_Aim of the exercise_:
Copy the data again, starting at the line that contains "Given: Click top" and continuing through the end of the data, but substitute "axis label" for "time tick" and keep everything else unchanged. Leave the pictures out.

* * * *

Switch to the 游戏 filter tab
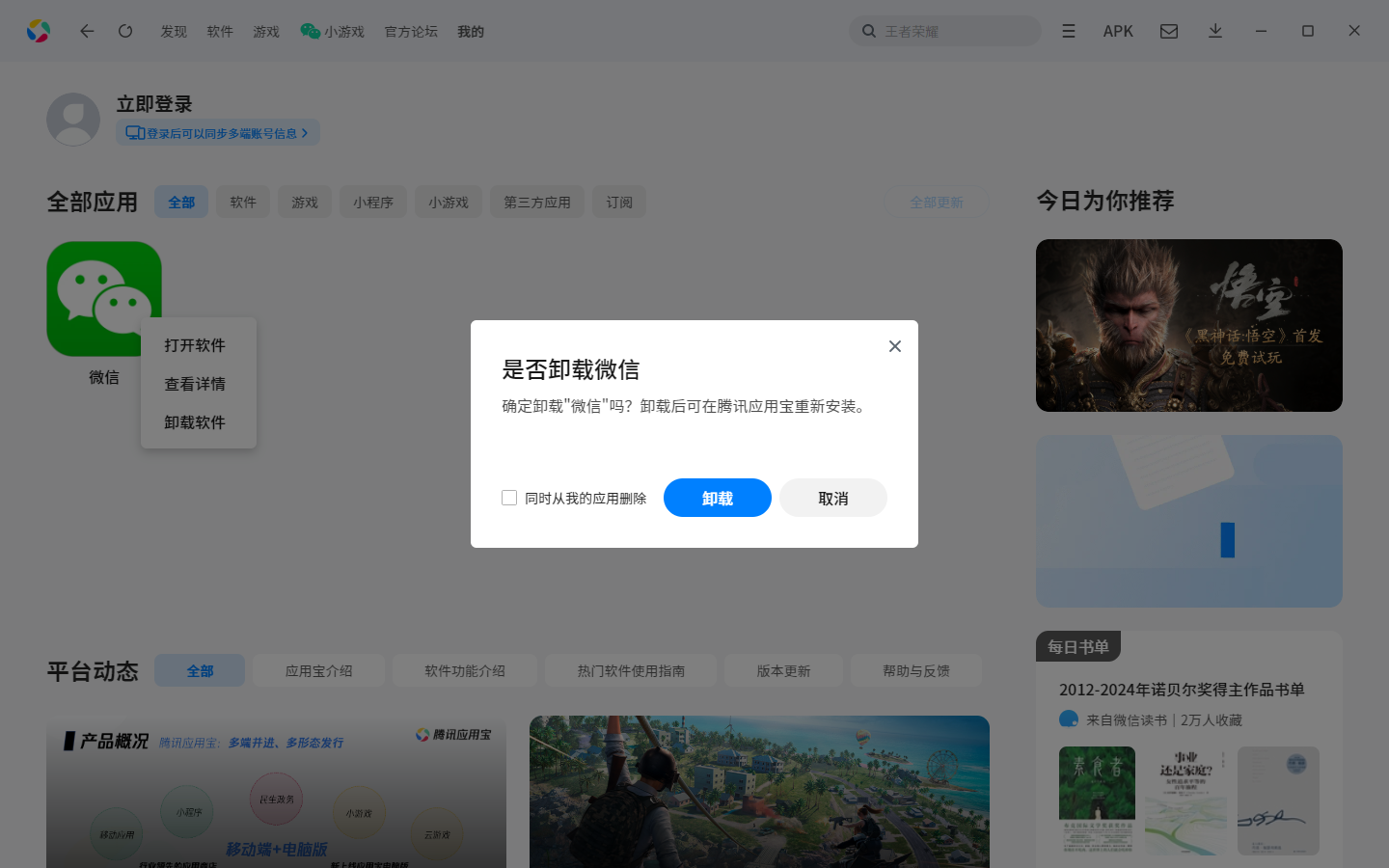[304, 202]
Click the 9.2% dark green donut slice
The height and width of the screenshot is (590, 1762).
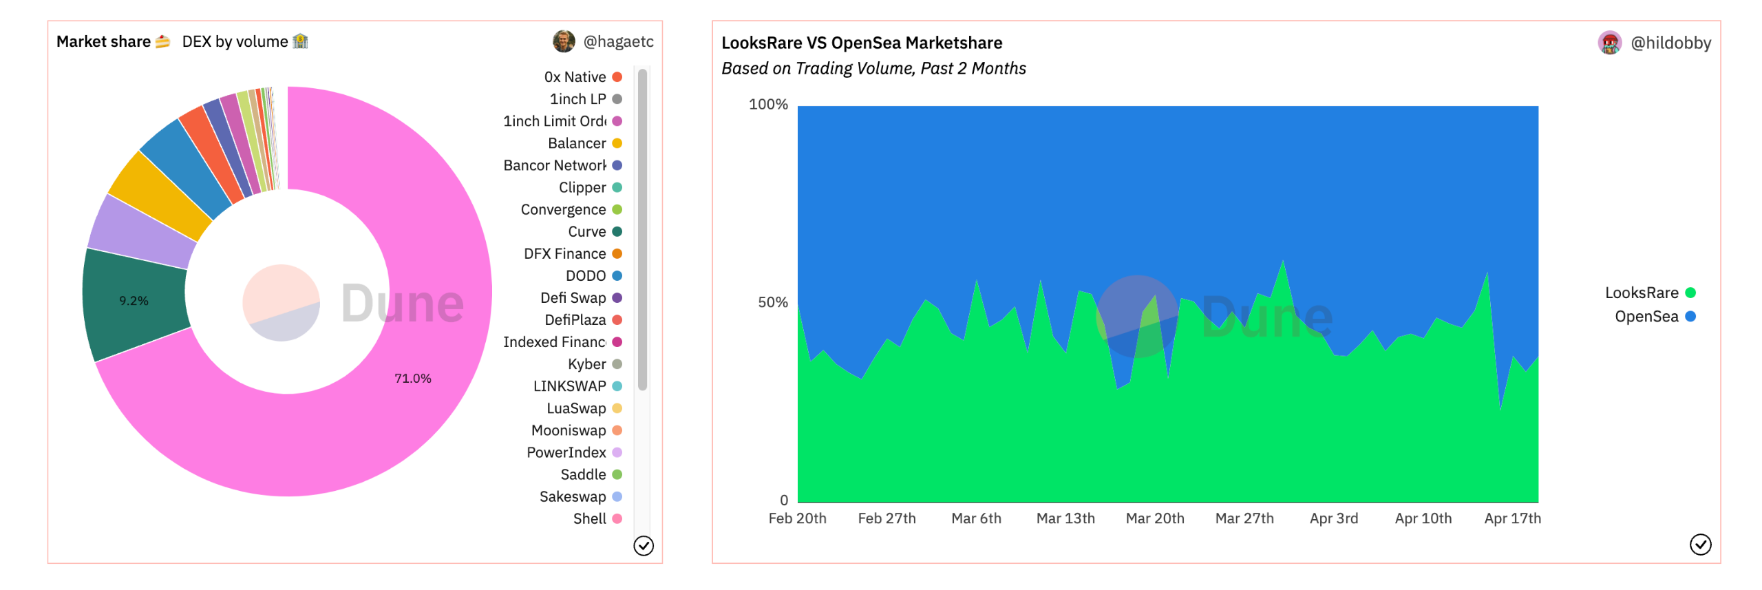tap(134, 301)
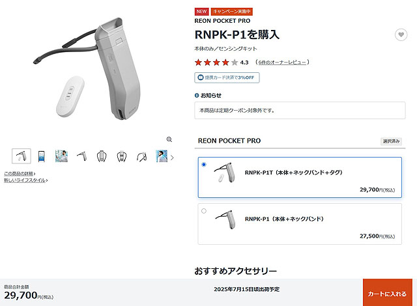Click the NEW badge above product name

pyautogui.click(x=201, y=12)

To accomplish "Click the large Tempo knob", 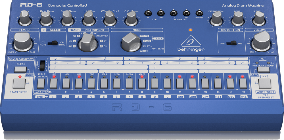I will coord(22,42).
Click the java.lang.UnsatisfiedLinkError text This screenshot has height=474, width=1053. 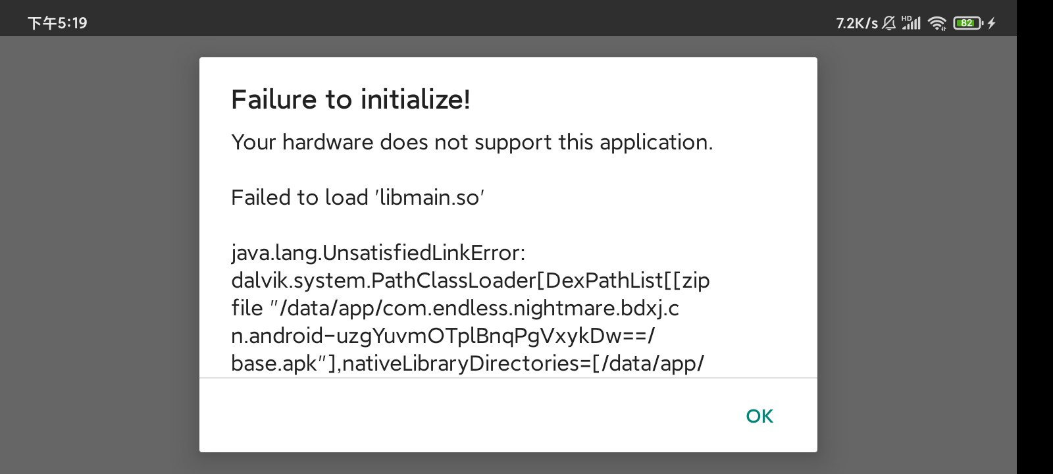pos(378,253)
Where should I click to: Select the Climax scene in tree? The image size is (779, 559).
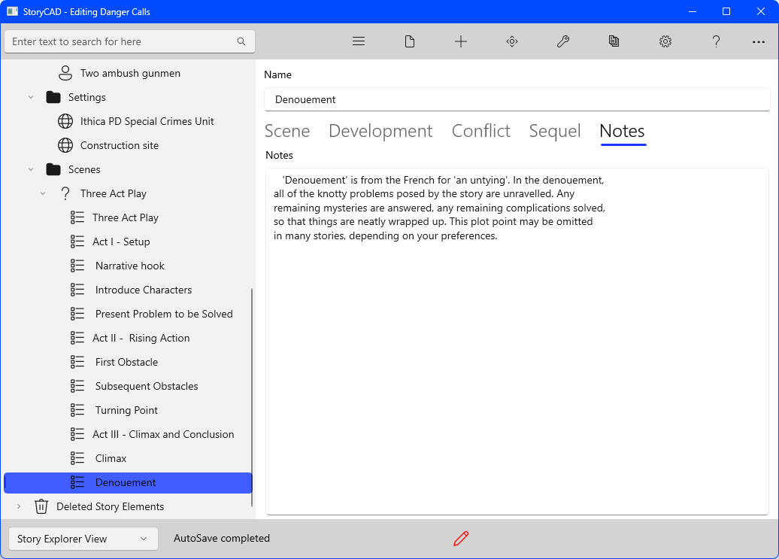(111, 458)
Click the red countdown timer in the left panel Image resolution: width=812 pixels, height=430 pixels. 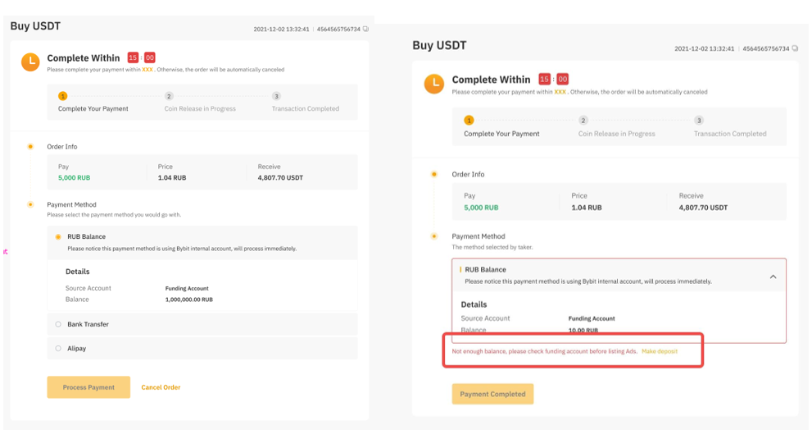point(141,58)
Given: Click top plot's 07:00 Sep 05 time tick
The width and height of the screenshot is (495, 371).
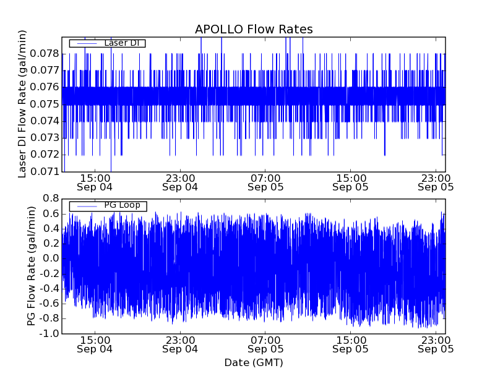Looking at the screenshot, I should click(x=265, y=182).
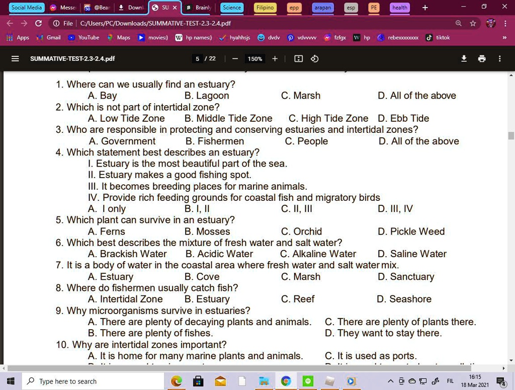Show hidden system tray icons
Viewport: 515px width, 390px height.
pyautogui.click(x=390, y=381)
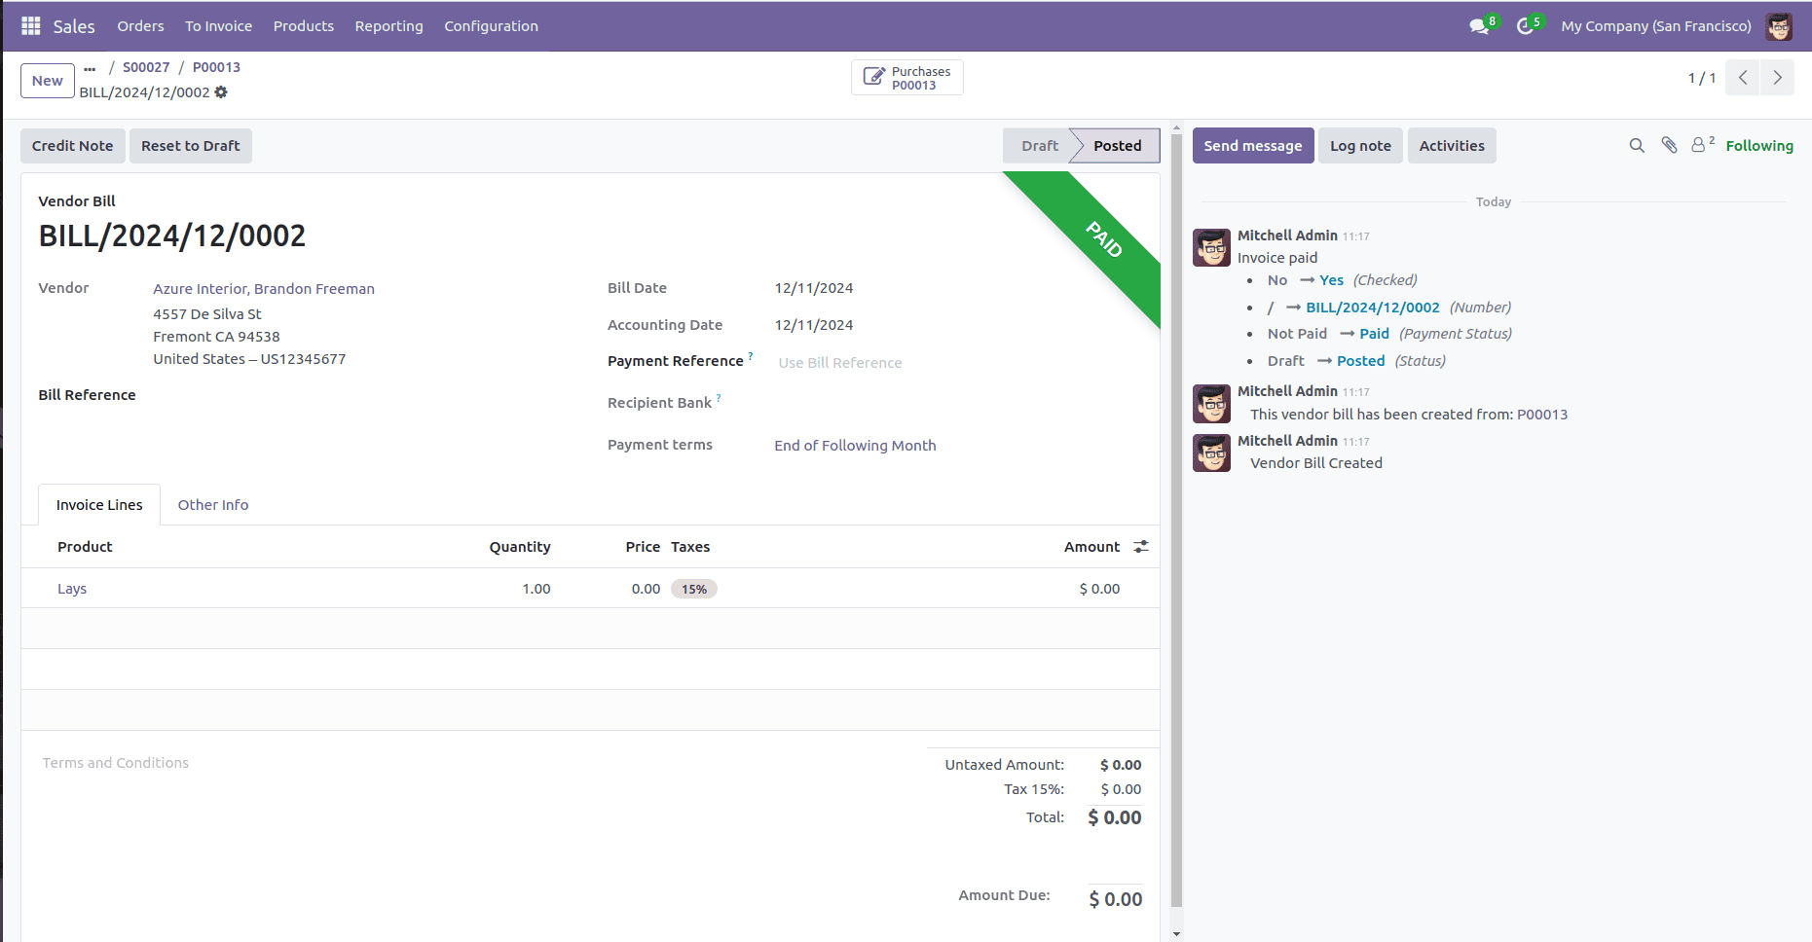Switch to the Other Info tab

click(213, 504)
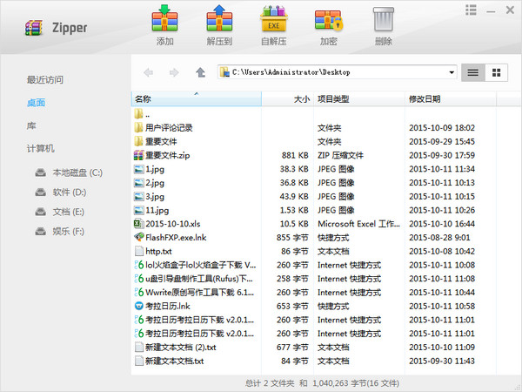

* * * *

_Answer in full_:
Given: Click top plot's 07:00 Sep 05 axis label
The width and height of the screenshot is (495, 371).
Looking at the screenshot, I should click(x=265, y=182).
Show hidden system tray icons
Viewport: 515px width, 390px height.
pyautogui.click(x=390, y=381)
Switch to the Other Info tab

click(213, 504)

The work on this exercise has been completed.